India's agricultural sector has been shrinking for decades, and agriculture as a share of India's gross domestic product dropped from 43% in 1967 to 16% in 2019, according to World Bank data. The drop-off in agricultural revenue has coincided with a rise in the prices of seeds, fertilizer, and other agricultural necessities. Even with those declines, an estimated 60% of people in India remain financially dependent on agriculture. Farmers struggle with debt, bankruptcy, and endemic suicide.
The three laws, Jodhka says, "provide a kind of context for all that anger to come out." At the same time, Jodhka adds, there's "a larger perception that the government of India is increasingly being influenced by corporate interests...there is a kind of fear of monopolies emerging in every field."
Threat to Modi?
On Nov. 26, an estimated 250 million people took part in a nationwide general strike in support of the farmers' demands, with activists hailing it as the largest protest in history. The widespread popular support for the farmers raises the question of whether the farmer's critiques of Ambani and Adani and the pair's close ties to Modi's government will spread to the wider public.

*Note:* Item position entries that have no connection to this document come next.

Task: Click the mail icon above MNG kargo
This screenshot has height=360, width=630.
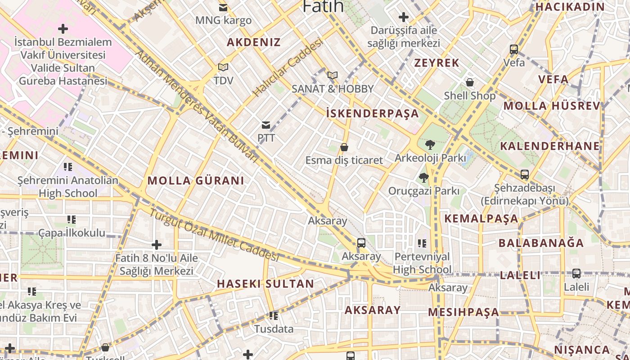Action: tap(223, 7)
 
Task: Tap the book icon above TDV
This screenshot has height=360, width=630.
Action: tap(223, 68)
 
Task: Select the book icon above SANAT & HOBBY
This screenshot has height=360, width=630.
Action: tap(333, 75)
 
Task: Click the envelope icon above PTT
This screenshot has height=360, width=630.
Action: tap(266, 125)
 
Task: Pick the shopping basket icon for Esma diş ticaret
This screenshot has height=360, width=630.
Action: tap(344, 147)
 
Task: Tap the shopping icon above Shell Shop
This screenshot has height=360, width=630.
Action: tap(470, 82)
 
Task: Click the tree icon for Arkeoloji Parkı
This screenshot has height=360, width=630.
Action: tap(430, 145)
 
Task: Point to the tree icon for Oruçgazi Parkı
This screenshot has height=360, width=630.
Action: tap(423, 178)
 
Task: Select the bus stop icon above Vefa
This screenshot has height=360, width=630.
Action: tap(514, 50)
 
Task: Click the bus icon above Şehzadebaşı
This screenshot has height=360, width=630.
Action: tap(525, 174)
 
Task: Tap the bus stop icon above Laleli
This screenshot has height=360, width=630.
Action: tap(576, 273)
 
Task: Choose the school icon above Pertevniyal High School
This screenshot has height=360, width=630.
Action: tap(422, 243)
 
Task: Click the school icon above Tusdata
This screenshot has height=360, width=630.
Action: tap(274, 316)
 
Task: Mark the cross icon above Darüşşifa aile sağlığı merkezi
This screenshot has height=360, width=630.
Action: tap(404, 17)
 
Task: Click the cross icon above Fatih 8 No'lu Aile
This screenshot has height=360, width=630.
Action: tap(157, 245)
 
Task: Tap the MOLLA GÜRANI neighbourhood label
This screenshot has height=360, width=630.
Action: tap(196, 181)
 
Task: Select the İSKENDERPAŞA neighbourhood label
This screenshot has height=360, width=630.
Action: tap(372, 113)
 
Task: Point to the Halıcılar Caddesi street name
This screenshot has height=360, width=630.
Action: tap(288, 68)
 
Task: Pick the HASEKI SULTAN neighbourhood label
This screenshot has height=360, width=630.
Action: tap(265, 284)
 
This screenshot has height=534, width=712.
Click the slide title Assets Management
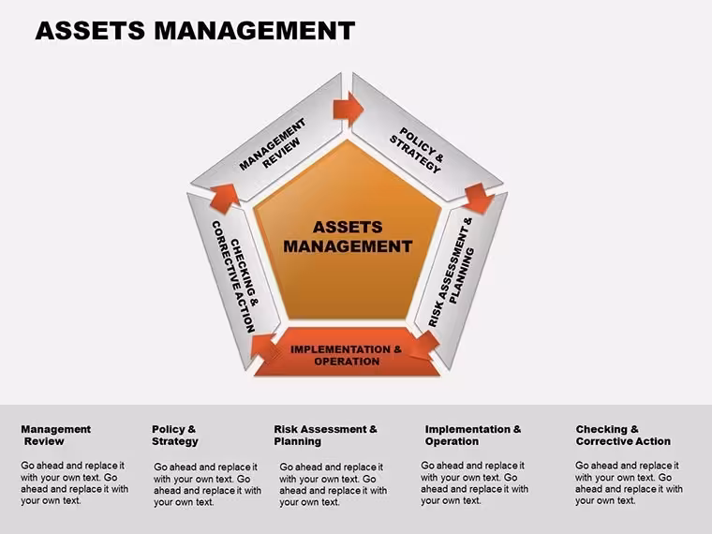tap(195, 30)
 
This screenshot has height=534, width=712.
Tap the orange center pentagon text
tap(348, 237)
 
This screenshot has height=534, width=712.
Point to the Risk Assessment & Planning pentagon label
tap(452, 272)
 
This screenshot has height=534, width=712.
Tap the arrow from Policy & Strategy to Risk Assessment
tap(479, 198)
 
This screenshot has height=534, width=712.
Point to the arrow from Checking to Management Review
tap(224, 198)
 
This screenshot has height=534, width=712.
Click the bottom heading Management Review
tap(55, 435)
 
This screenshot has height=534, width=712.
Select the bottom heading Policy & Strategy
tap(175, 435)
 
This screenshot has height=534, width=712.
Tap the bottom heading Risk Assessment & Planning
tap(325, 435)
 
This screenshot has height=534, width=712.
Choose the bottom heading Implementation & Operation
tap(473, 435)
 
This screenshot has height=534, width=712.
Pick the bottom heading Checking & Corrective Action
tap(623, 435)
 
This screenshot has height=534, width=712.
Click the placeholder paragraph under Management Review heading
tap(74, 483)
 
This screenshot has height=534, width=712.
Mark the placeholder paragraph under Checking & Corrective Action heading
tap(629, 483)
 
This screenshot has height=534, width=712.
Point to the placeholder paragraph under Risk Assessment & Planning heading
tap(333, 484)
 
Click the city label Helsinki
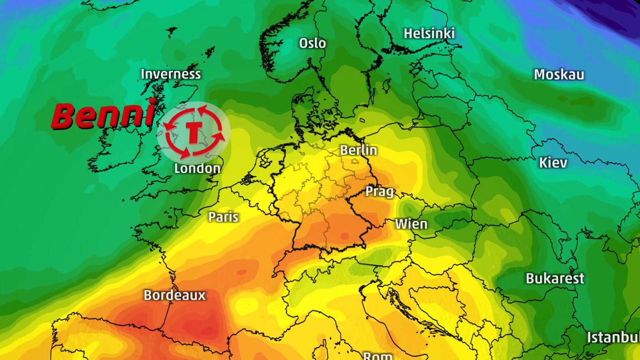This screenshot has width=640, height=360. [429, 34]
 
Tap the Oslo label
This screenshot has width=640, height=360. [312, 43]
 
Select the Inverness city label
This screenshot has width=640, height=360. [171, 74]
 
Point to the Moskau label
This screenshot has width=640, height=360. [559, 74]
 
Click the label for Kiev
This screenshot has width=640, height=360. [553, 163]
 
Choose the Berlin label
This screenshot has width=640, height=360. [358, 150]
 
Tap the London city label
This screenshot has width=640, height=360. [197, 168]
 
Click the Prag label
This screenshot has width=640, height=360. [380, 192]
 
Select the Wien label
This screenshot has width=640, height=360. [411, 224]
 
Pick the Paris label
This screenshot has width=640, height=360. [223, 217]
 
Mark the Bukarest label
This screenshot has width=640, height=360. [555, 278]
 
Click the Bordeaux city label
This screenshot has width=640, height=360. [174, 295]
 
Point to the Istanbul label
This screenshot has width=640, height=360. [613, 337]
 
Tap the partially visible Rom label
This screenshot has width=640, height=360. [378, 356]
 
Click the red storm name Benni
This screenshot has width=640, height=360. [103, 115]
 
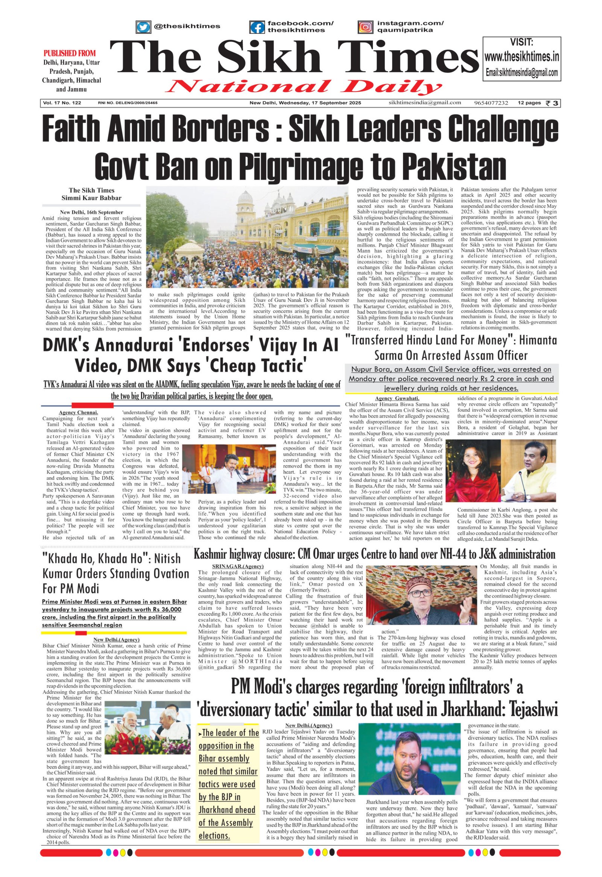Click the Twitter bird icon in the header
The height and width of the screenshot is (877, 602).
143,27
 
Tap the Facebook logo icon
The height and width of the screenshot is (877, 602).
257,27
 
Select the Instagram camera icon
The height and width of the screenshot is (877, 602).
365,27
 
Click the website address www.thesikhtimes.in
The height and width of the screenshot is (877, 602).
521,57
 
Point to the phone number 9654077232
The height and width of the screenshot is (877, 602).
491,103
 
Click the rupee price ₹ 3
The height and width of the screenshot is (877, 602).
553,103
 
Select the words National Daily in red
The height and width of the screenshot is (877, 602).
301,87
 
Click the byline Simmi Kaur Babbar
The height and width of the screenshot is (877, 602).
92,198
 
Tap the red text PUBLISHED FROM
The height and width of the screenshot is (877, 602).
70,53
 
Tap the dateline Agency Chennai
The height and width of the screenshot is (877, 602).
79,413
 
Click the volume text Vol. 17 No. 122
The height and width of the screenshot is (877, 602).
62,103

"[The government] is dealing with a large protest, which has much popular support," Singh says. "The danger with this movement for the government is that it could become a moral movement, a crusade against inequality, favoritism, cronyism...I think that's what the government is probably most worried about."

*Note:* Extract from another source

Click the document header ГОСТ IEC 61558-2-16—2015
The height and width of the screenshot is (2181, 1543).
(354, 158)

"[The billionaires are] an interest group that is seen to be aligned with the government, and if there is a widespread protest movement, of course their interests will be threatened," Singh says.
Amita Baviskar, a sociologist and professor at Ashoka University in India, is more circumspect about the prospect of the farmer protests growing into a mass movement critical of the government. The farmers have significant public support, Baviskar says, but that support comes from "a very basic understanding, which is, 'These people grow food that we eat and they shouldn't get a deal that makes life harder for them.' It doesn't add up to a larger critique of the policies that led to the agrarian crisis."

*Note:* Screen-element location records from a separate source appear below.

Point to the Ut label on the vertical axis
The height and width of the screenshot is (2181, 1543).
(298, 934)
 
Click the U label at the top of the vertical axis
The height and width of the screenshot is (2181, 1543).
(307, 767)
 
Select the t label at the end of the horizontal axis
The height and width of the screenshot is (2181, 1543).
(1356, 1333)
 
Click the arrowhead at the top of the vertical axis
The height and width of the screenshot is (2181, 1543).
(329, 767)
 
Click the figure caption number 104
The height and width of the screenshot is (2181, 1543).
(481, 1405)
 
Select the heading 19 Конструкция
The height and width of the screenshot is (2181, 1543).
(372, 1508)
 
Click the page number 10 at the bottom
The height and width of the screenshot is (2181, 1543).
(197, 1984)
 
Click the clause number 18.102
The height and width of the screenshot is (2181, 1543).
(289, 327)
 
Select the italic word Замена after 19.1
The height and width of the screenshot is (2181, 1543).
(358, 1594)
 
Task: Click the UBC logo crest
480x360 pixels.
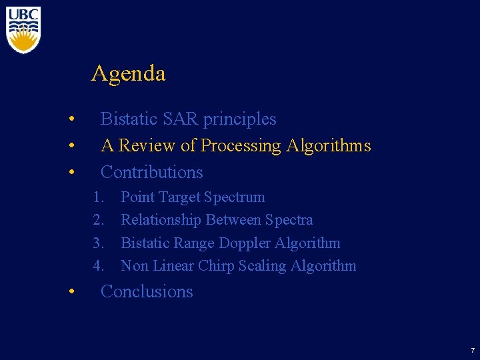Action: click(23, 30)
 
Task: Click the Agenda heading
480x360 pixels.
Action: click(128, 73)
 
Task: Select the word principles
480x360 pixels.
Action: click(239, 119)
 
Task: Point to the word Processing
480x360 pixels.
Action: click(241, 145)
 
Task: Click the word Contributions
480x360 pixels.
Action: click(151, 172)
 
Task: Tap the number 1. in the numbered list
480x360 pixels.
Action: click(99, 197)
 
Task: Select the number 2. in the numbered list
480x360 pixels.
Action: click(99, 220)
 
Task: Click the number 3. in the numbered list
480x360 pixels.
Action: click(99, 243)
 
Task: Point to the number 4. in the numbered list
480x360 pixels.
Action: click(99, 266)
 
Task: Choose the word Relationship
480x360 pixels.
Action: click(161, 220)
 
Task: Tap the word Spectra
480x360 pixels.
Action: click(289, 220)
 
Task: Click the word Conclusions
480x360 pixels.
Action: click(147, 292)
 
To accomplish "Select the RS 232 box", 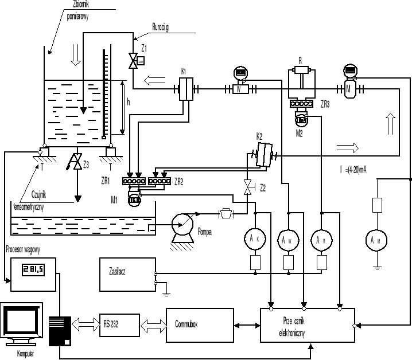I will point(119,323).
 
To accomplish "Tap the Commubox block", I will point(200,324).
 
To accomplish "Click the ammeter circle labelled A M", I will point(376,241).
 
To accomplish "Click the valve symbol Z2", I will point(248,187).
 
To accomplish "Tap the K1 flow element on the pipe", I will point(185,89).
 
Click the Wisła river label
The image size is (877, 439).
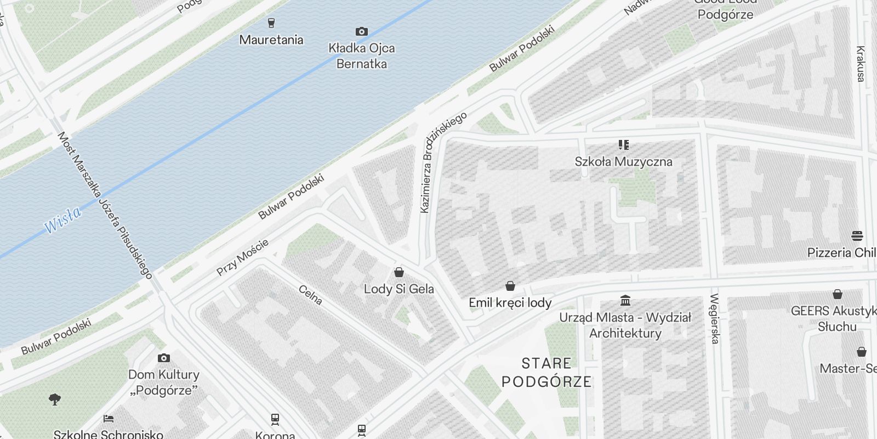(x=62, y=219)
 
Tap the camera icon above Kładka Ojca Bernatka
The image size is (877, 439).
(x=361, y=31)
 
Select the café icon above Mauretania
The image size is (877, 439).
(x=271, y=22)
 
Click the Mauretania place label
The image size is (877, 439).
(x=271, y=40)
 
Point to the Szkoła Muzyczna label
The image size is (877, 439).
(x=623, y=161)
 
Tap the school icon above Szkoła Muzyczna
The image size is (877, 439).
(x=623, y=145)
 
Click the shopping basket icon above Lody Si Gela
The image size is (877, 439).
(x=399, y=272)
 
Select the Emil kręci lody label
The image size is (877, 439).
(x=510, y=302)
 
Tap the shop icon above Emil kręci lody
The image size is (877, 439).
(x=510, y=286)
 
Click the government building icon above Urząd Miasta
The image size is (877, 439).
(x=625, y=301)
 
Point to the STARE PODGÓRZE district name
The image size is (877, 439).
(x=546, y=372)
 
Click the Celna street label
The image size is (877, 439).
(x=310, y=295)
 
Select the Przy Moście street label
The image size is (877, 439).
(x=242, y=257)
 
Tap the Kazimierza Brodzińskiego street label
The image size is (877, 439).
(x=442, y=162)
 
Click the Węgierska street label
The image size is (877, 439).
(x=714, y=319)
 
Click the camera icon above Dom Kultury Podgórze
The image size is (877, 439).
(x=163, y=358)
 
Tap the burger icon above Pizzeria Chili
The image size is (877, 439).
(x=857, y=236)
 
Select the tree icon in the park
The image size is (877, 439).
(x=55, y=399)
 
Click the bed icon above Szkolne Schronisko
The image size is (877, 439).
(x=109, y=419)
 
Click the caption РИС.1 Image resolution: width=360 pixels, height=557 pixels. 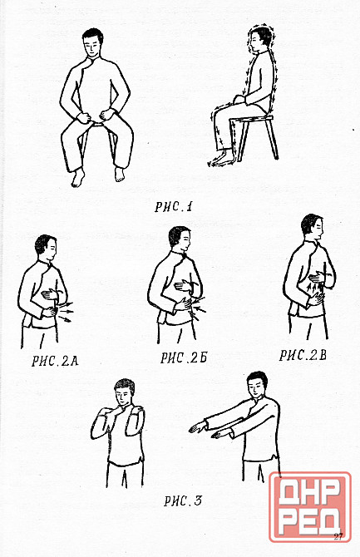coord(173,207)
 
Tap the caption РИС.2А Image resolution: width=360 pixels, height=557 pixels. coord(55,361)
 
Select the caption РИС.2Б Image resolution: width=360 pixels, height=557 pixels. coord(184,357)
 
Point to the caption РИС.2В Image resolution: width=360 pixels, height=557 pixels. coord(303,355)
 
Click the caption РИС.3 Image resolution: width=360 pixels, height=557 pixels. coord(183,500)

Many people still have an "image of the government as strong on security and social welfare, so the critique of crony capitalism and the favorable deals given to Reliance and Adani don't have a great deal of popular traction," Baviskar says.
Many of the alleged "special breaks" held up as evidence of cronyism, like the airport deal and others in defense, telecoms, and real estate, are "well documented," Baviskar says, but "they don't figure in popular perceptions of the Modi government."
Modi won reelection in 2019—with a stagnating domestic economy—by a wider margin than he had in 2014. For now, says Jodhka, the political opposition is weak, and Modi, who twice was elected as a populist 'Man of the People,' remains enormously popular with a 76% approval rating. Objections to crony capitalism remain isolated in "pockets" of the populace, Jodhka says.